Readers of this blog will know of my misadventure last year in moving a large, heavy, bulky elliptical machine from the top of my house to the bottom. Suffice it to say that unlike Humpty Dumpty, who I otherwise resemble, the machine was put back together again and had a few more good months before a final collapse. It is now in pieces, in the basement, with cobwebs and worse, like the old wreck that rode it for years--me. The old wreck has joined the local gym, the better to abuse the Ellipticals (ellipticii?) Stairmasters, Precors or whatever over there. The sight of me growling and huffing away resembles a polar bear in acute bowel distress no doubt, but I at least try to read while running, the better to improve my mid while my girth grows, Elliptcii or not.

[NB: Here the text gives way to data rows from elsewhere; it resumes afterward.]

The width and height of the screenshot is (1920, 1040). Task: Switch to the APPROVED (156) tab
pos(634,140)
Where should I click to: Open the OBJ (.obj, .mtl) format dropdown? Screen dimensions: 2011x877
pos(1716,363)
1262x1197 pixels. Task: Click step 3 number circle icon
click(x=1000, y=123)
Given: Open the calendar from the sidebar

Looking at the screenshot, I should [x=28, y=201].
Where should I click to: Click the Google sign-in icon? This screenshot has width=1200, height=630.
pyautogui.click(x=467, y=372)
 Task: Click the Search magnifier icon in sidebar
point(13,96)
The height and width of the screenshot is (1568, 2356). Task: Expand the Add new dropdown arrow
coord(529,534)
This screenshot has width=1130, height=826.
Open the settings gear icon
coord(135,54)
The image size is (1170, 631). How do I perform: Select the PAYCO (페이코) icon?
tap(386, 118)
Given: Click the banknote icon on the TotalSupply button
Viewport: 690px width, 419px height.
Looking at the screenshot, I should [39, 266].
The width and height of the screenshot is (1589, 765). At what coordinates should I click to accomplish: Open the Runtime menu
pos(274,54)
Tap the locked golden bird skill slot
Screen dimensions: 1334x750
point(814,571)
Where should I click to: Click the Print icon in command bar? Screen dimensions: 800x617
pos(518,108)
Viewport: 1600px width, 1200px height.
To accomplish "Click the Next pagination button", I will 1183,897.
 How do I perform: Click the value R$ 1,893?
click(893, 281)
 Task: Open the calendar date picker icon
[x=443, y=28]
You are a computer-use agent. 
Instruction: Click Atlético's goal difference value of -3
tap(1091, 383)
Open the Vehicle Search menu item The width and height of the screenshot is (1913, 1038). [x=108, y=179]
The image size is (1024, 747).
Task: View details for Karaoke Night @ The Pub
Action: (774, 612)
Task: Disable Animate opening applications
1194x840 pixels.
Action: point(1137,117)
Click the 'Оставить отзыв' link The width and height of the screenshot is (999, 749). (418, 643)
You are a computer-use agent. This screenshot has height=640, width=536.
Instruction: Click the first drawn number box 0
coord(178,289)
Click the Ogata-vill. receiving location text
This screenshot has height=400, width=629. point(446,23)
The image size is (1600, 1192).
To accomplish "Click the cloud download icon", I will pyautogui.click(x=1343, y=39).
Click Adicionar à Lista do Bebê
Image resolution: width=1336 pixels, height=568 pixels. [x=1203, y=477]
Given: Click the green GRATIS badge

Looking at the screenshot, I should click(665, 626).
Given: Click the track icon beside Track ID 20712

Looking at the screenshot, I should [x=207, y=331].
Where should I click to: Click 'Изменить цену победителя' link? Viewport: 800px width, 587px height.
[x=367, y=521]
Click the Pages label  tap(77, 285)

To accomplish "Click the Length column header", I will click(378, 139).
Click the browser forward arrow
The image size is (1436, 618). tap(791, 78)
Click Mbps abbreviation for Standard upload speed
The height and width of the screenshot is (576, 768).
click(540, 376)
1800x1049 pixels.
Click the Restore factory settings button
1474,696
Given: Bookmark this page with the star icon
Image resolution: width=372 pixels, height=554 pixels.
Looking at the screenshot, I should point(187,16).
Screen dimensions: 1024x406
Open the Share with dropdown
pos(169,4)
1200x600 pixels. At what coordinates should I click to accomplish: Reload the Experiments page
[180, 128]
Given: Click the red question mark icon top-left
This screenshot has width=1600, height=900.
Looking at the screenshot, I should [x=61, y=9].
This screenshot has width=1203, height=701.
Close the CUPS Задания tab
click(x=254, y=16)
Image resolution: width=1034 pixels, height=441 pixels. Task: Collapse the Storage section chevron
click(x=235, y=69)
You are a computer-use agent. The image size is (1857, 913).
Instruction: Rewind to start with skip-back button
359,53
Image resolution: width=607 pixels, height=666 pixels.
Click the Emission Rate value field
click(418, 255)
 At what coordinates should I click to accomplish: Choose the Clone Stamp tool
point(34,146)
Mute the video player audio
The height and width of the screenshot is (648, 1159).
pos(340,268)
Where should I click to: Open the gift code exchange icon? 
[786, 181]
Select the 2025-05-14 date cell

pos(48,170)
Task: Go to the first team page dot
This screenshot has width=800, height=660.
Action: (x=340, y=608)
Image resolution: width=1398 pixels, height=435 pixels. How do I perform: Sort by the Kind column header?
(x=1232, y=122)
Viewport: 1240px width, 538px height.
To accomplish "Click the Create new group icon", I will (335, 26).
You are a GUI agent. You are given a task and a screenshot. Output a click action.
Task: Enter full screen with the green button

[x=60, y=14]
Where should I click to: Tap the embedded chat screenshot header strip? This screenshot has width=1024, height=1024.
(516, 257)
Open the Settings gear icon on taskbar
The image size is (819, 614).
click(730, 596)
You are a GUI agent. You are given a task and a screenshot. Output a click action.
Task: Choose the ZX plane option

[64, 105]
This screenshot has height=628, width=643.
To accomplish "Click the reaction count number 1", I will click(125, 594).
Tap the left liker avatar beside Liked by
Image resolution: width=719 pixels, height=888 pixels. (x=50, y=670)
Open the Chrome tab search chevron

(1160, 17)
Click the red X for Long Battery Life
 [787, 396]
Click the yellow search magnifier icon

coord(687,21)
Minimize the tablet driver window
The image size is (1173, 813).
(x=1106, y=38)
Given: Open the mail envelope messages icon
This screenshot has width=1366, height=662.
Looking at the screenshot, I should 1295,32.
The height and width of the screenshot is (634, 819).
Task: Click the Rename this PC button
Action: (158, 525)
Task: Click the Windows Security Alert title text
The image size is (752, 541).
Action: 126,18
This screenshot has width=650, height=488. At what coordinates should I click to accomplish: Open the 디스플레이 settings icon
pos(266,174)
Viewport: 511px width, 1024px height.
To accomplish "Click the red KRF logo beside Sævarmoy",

What do you read in the gym? I've found that trash and smut work best, but I'm, usually too embarrassed to take my own advice. Recently, "The Lost Diary of Mary Queen of Scots" by Erickson had me mired in chick lit lite, historical fantasy with Mary Stuart consorting with Elizabeth I in a mud bath, alas not what you think. This was too fuzzy (muddy?) even for me, but I did finish the book. Better was Anthony Summers's bio of Frank Sinatra. Our Tony (!) has mafia on the brain, and the best bedfellows weren't Mia or Ava Gardner but Sam Giancana with the Kennedys. Who needs Marilyn?
Michael Holyrood's very, very long book about Henry Irving and Ellen Terry and Gordon Craig and all their friends and relations over 100 years of the British and European theatre (re please, theatre) was, like this sentence, long, long, long. I kept thinking as I pounded away, Are these people ever going to die?! They did. A bio of the Queen Mum was okay, if you like twee and lilacs. I kept hoping she'd beat up a chamber maid or do a hit and run on the Duchess of Windsor or at least spill a little of the pink gin, but no. William Shawcross's new 1000 page "authorized" bio of the late Royal Mother is on my list. The papers thanked the abdication crisis for adding a little spice to the sugar, even a spot of bother but that isn't until page 431! I may lose weight on that one. "The Tenors" had the attractive Placido-Luciano-Jose buddy boy photo on the dust jacket, but you'd better want to know about Heddle Nash and the rest of 'em too.
And then there's "Practising Catholic" by James Carroll. He focuses on the 60s,when he was studying for the priesthood with the socially aware Paulist Fathers, and its nice to see a hero made of the Prince of my youth, Richard Cardinal Cushing, who survives today in memory as an irascible old guy with more than a touch of the Irish virus. His diplomatic skills and bloody smarts are shown time and again. Reading light this is not, but a provocative, sometimes infuriating bloody good read it certainly is. Books like this will keep me going to the gym. Tell me I'm losing weight. Go ahead, lie to me!